New study highlights switch to smaller engines despite growing consumer concern

A new study shows just how quickly automakers are moving to small engines. However, there is growing evidence that in the real world the fuel economy of these engines is not living up to promises.

Small engines are all the rage in the US auto marketplace. A new study by the Power Information Network from J.D. Power and Associates provides interesting details on the progress small engines are making. The primary reason given for automakers’ switch to smaller engines is compliance with government mandated Corporate Average Fuel Economy standards (CAFE). Small engines are defined as those with 3, 4, or 5 cylinders. However, there is a little more to the story than meets the eye.

The most interesting fact from the study is that in 2008 there were only 5 nameplates with 90% small engine market penetration. In other words, 9 out of 10 of the vehicles they sold had small engines. Today, only five years later, there are 11 brands that sell mostly small engines. Four of those brands, Scion, Mini, Fiat, and Smart, only offer small engines. However, their combined overall annual market share is less than the Ford F-150 pickup truck.
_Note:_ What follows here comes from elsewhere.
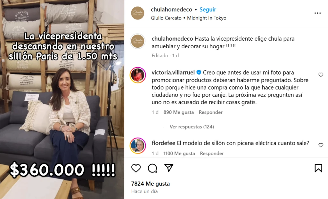Share post via paper plane icon
The width and height of the screenshot is (328, 199).
pos(168,168)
One manufacturer, Volvo, has committed itself to joining these 3 and promised earlier this year it would move to offer only 4 cylinder engines. However, shortly after that the company joined the Australian V8 Supercars series. So apparently the company is torn about the decision.

Four cylinder engines with turbochargers are marketed as a way for consumers to get similar performance to a non-turbo six cylinder engine. However, in most cases they don’t. Worse, there is growing sentiment among enthusiasts that the turbocharged engines are simply a way for automakers to game the system and trick the EPA mileage estimate test. Once the testing is done, these enthusiasts believe that the real world mileage of the engines is below the estimate and that a normally aspirated (non-turbo) larger engine would have been more practical.

To address this concern the US government has directed its fueleconomy.gov website to begin taking data from actual customers. Under the EPA estimated numbers the site now lists the actual mileage reported by consumers. It also shows the number of consumers who reported that data. For example, the 2013 Ford Escape AWD with a 2 liter turbocharged engine is EPA rated as having a 21 mpg city, 28 mpg estimated highway rating which combined is 24 mpg. However, the actual mileage for the Escape that consumers have reported is lower at 20.5 mpg. Not even close to the combined EPA rating, and not even equal to the city mpg estimate. By contrast, the 2013 Acura RDX AWD, which only came with a 6 cylinder engine, was rated at 19 city and 27 highway by the EPA. Users on the government site reported that they actually exceeded the combined EPA rating of 22 mpg, posting 24.6 mpg with the RDX in actual use. The RDX and Escape are similarly sized vehicles. The RDX with the 6 cylinder engine is more powerful than the Ford Escape and gets better real world fuel economy, though this is based on limited actual customer reported data.

Over the past 5 years the switch from six and eight cylinder engines to four cylinder engines has accelerated and the overall change is about 13%. Despite consumer concerns, by all measures the switch to smaller turbo engines is sure to continue for some time.